The Battle for Your Toilet Paper Is On

Early in the pandemic, toilet paper shortages pushed weary Americans to the fringes.

Out of necessity, millions tried rolls made from recycled paper or bamboo. And what they found surprised them. These alternatives were actually soft, far from the sandpaper-ish versions they grudgingly used at their office or in a public restroom. That revelation is shaking up what had been a stable — even boring — category that racked up about $10 billion at U.S. retailers last year.

Purchase patterns for toilet paper have historically been simple and lucrative: Shoppers found a brand, like Charmin, and bought it like clockwork every few weeks for years, even decades. But all those empty shelves made shoppers reconsider a product they had rarely given a second thought. That opened them up to emerging brands — some backed by venture capital — making claims about softness similar to those that had dominated the category for half a century, while adding a benefit for this era: saving the planet.

“Supply shortages forced consumers to become more experimental,” said Jamie Rosenberg, associate director of global household and personal care for researcher Mintel Group. “Often that meant trying eco-niche products for the first time.”

In one telling example, Cloud Paper, a startup founded in 2019 that counts Jeff Bezos and Robert Downey Jr. as investors, saw its core business of supplying companies dry up early in the pandemic, but then shifted to selling its “tree-free” bamboo option directly to consumers on the web. Revenue boomed, and the company has since shipped more than two million rolls across America.
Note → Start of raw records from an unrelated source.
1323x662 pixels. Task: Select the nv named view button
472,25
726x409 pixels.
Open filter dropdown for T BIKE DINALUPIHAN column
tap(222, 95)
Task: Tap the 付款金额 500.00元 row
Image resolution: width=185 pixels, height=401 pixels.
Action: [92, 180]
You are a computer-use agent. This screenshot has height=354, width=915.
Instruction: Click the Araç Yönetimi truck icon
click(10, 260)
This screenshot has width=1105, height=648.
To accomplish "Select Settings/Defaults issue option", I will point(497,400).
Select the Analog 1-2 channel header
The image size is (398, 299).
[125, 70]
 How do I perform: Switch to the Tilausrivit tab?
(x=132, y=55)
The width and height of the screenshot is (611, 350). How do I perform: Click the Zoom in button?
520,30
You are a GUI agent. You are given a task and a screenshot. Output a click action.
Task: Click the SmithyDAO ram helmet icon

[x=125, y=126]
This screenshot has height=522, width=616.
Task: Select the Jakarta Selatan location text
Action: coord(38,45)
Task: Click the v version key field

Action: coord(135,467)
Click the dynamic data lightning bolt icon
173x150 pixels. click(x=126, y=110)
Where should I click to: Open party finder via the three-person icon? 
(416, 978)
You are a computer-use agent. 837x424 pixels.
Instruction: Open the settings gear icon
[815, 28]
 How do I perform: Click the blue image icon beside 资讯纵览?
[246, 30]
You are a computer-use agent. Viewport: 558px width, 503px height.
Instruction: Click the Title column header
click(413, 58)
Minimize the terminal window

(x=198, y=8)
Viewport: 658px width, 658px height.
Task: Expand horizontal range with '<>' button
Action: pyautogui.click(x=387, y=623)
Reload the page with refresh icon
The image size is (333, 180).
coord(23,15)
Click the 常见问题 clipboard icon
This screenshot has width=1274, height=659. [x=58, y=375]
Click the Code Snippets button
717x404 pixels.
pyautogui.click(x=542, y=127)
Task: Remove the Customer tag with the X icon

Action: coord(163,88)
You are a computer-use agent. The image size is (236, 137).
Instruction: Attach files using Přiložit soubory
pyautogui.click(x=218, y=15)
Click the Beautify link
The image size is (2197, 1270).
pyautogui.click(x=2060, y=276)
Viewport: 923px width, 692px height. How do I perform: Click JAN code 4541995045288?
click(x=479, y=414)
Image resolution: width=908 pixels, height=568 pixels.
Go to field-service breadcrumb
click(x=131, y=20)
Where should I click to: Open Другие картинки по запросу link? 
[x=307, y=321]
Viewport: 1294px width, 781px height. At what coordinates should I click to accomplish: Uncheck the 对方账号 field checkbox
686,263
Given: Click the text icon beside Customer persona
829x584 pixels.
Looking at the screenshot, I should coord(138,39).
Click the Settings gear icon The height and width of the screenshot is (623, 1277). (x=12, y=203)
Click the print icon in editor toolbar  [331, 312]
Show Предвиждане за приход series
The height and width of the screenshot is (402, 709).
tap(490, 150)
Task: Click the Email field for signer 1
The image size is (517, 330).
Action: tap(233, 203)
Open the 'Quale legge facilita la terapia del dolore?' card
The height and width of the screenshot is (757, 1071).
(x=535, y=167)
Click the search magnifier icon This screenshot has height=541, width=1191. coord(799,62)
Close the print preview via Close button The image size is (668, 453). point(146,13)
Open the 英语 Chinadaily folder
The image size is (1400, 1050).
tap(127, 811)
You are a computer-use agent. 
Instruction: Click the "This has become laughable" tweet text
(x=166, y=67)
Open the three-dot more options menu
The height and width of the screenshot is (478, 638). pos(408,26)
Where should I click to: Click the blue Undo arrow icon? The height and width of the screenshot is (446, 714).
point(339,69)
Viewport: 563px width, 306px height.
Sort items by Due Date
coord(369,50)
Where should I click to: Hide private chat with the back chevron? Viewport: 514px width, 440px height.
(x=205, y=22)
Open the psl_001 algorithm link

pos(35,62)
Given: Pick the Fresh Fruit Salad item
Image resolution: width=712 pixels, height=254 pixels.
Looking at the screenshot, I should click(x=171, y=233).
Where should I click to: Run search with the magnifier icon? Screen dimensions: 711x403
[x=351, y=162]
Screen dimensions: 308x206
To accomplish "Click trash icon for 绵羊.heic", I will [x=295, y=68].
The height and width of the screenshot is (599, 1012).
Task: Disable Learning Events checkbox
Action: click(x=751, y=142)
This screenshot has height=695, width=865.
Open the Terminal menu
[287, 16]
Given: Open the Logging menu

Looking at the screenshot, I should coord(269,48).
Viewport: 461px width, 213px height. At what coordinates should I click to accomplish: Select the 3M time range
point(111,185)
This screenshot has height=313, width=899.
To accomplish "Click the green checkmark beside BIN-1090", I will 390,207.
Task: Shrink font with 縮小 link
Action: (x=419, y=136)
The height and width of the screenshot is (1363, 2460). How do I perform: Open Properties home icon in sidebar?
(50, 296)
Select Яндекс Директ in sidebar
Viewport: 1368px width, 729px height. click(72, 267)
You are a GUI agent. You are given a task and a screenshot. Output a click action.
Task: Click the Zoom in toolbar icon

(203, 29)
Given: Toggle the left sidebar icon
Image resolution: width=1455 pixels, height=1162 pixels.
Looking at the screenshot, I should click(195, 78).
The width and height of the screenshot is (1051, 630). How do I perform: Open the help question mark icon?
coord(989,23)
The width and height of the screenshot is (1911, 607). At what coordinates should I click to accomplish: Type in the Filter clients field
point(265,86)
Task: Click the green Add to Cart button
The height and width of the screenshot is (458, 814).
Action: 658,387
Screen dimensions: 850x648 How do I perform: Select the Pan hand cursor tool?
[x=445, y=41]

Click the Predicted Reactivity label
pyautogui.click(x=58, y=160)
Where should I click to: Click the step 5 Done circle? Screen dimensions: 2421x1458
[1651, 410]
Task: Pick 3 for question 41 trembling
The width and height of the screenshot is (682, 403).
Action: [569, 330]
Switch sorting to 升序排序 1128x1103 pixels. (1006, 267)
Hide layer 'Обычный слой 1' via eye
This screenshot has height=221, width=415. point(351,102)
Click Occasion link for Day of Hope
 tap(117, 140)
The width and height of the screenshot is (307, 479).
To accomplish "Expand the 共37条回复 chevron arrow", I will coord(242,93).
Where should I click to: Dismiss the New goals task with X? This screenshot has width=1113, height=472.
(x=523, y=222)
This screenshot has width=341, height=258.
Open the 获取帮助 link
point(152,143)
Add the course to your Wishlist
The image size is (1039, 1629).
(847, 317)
Now these alternatives need to show they can sustain that momentum as Covid fades, and the masses return to some normalcy and possibly their old ways. In-store sales of toilet paper surged at the beginning of the pandemic but have since slowed, according to data from NielsenIQ. And options deemed sustainable have retreated even faster. However, the figures don’t capture a lot of the purchases from these startups because they mostly sell online directly to consumers.